### CHALLENGE
Using the article on the Hopton Street scheme, explain in one to three sentences why Harris says his company couldn't see the project through while a developer like Berkeley could have.

Harris resigned from the company a year ago, along with chief executive Jonathan Buchanan, indirectly as a result of the Hopton Street battle. By the time he left, Harris had already had to go through the sorry task of making many of his colleagues redundant – the company reported a pre-tax loss of £3m for 2002, and two-thirds of staff lost their jobs.

"We were too small a company to take such a large planning risk. The likes of Berkeley could have seen it through easily, " says Harris. "But it is only 28 flats." He repeats this line several times throughout the interview, as if he still can't quite believe that such a small scheme could have generated so much heartache.

The company had not reckoned on encountering such strong opposition from local residents, who formed themselves into the pressure group, Bankside Residents For Appropriate Development (BROAD) and have consistently argued that the site should not be developed at all, but should rather be made into an open square for public use. There was also vociferous opposition from Sir Nicholas Serota, director of the Tate, who was against building in his own backyard – he claimed it was "the equivalent of building a tower block in the forecourt of the British Museum".

All this has taught me many things, corporately – dealing with the press and the planning environment. Personally, I feel a much better person for it

Peter Harris

When London Town bought the site in December 2000 it was a slightly bullish upstart on the London property scene with some highly regarded projects under its belt. It appointed high-calibre architects in the form of Philip Gumuchdjian and Kevin Dash Associates to generate a design for a glass-fronted, slender tower. "We expected it would take 18 to 24 months to get consent," says Harris. "We knew we were proposing something novel. But we didn't expect to get the reaction we did from the Tate and specifically from Sir Nicholas Serota." London Town amended the design, securing the backing of English Heritage, the City of London, the Greater London Authority, Southwark council planning officers and Cabe. That did little to change Serota's opinion – despite his being a Cabe commissioner – and he continued to oppose the scheme, leading demonstrators in a public protest last year.

### SUPPLIED DATA
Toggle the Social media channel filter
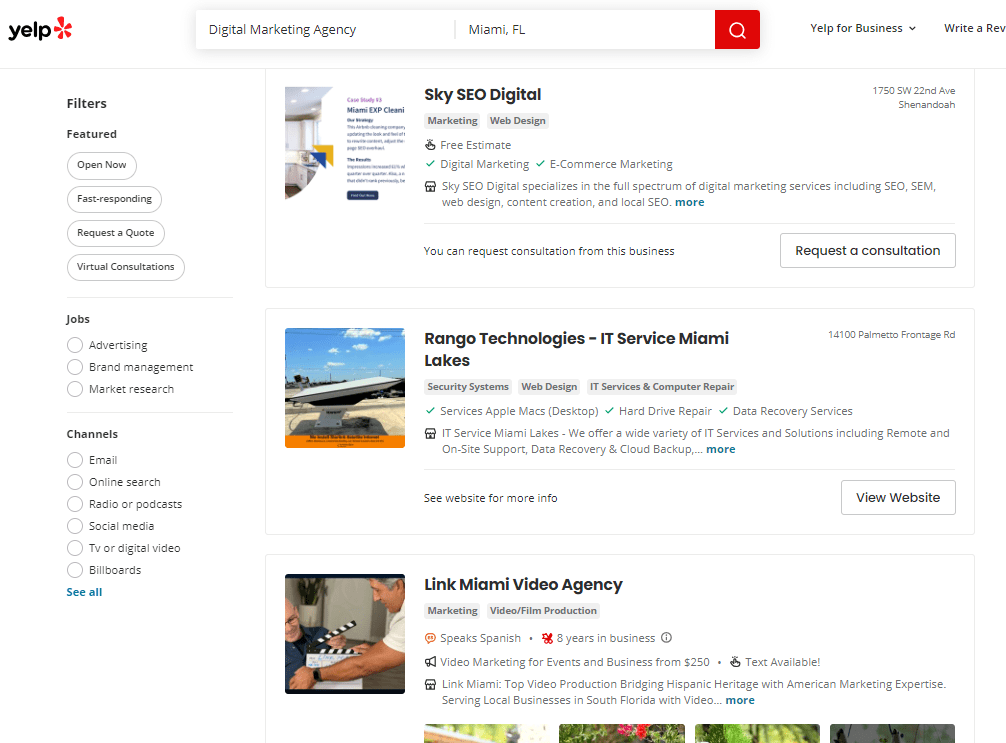Viewport: 1006px width, 743px height. (75, 526)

### OUTPUT FOR THIS TASK
Harris says London Town was too small a company to take on such a large planning risk. A bigger developer like Berkeley could have handled that risk and seen the scheme through easily.